This repository was archived by the owner on Feb 13, 2020. It is now read-only.
This repository was archived by the owner on Feb 13, 2020. It is now read-only.
SQL-based Work Queue enhancements #393
Open
Description
@cyrusdaboo originally submitted this as ticket:839
txext.enterprise.queue implements a database-based distributed work queue. The basic behavior is this:
- Each host registers itself in an SQL NODE_INFO table, and listens on a port for AMP connections.
- An item of work is defined by a row in an SQL table, with multiple tables used for different work types.
- An item of work is enqueued using txn.enqueue() which includes an argument for a notBefore time. A work item will not execute until notBefore.
- The process that enqueues the work item sets up a reactor.callLater() to trigger at the notBefore time, with the callback executing the work item in that process. If the work fails, it is “orphaned” (see next item).
- Each host has a master process that regularly polls (default 1 minute interval) all work queue tables to see if there are any “orphaned” work items (ones which are past their notBefore time by some amount - current 10 minutes). Any items found in this sweep are dispatched to a local process based on the current work load of each process. If there is too much local load, it will poll the other hosts (using the AMP protocol) to find one willing to accept the work and hand it off to that one.
- Work items have a “group” class property that is used to create a lock when the work item is dequeued, preventing concurrent execution of work with the same id.

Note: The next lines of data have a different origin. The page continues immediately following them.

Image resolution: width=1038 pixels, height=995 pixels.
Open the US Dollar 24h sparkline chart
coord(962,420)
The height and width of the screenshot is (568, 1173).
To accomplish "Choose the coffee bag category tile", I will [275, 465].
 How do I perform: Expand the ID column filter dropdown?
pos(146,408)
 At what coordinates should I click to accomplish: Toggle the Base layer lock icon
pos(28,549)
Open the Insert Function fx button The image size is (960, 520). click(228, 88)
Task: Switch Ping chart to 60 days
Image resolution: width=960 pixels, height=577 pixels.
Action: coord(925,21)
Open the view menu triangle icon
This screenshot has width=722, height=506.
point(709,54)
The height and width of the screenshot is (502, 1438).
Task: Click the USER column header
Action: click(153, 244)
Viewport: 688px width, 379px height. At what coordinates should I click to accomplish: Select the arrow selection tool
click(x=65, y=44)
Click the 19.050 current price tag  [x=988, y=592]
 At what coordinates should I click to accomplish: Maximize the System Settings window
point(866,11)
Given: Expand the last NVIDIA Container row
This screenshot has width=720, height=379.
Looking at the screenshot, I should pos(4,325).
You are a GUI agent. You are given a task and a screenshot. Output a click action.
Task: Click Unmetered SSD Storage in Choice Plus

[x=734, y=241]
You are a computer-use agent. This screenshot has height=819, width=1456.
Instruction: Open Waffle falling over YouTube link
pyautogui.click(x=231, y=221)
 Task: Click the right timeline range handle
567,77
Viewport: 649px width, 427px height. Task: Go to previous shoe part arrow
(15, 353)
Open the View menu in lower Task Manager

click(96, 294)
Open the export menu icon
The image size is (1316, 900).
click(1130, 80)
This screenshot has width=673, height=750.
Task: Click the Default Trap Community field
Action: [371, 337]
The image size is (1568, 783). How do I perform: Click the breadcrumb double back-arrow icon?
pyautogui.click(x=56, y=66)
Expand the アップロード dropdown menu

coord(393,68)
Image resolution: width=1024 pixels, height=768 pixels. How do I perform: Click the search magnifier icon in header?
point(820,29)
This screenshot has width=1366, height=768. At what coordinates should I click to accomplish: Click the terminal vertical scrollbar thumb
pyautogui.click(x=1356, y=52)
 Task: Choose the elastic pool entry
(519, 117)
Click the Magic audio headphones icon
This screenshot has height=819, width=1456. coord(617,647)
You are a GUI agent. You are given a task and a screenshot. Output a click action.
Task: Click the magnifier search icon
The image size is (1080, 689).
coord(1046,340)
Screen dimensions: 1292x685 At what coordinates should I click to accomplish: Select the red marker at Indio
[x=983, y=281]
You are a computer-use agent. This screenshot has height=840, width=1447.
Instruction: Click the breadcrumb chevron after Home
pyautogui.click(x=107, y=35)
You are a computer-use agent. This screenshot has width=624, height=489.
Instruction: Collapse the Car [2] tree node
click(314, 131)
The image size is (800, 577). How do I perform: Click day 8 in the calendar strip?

- Work items can coalesce by scanning their work table for other matching items and delete those during execution of the selected work item.
There are several issues with the current implementation that we need to address:
- Dequeue locking: when an item of work is dequeued (see txext.enterprise.queue.ultimatelyPerform) first its group id is locked using a NamedLock, then its record (row) is deleted from the work table. Both of those actions will block if some other process is already processing a work item in the same group, or if there is no group, if the work item itself is being processed. The problem with that is that it will block the “orphaned” work item polling loop - and it is possible for all hosts to end up blocked beyond one long-lived item at the “top” of a work table.
- There needs to be a way to enqueue a work item without scheduling it via callLater in the current process. For work items known to require significant work, it would be better to have them scheduled on a node/process with low load - there is no guarantee the process creating the work item will have low load at the time the callLater triggers.
- Item (2) also suggests we need some way to indicate priority and estimated load for different types of work item. e.g. we know push notification work is a light load and needs to occur close to real-time (within 3 secs of being scheduled). Whereas other work, scheduling, group cacher etc, involve heavier loads and typically execute a minute or hours after being enqueued.
- The default “orphan” notBefore limit seems high - waiting for 10 minutes for a high priority item is not good, particularly if we fix item (2) where we would be deliberately “orphaning” work.
- Scaleability - some types of work may involve process of very large data sets - e.g. scans over calendar homes, all attachments etc. Dumping 100K work items into the queue system is not ideal - particularly in the absence of any kind of prioritization mechanism. A better approach would be to create a limited set (pool) of work items that run in parallel and process the overall (large) work set. However, that needs to be done in a way to minimize lock contention (i.e., address item (1) in some fashion).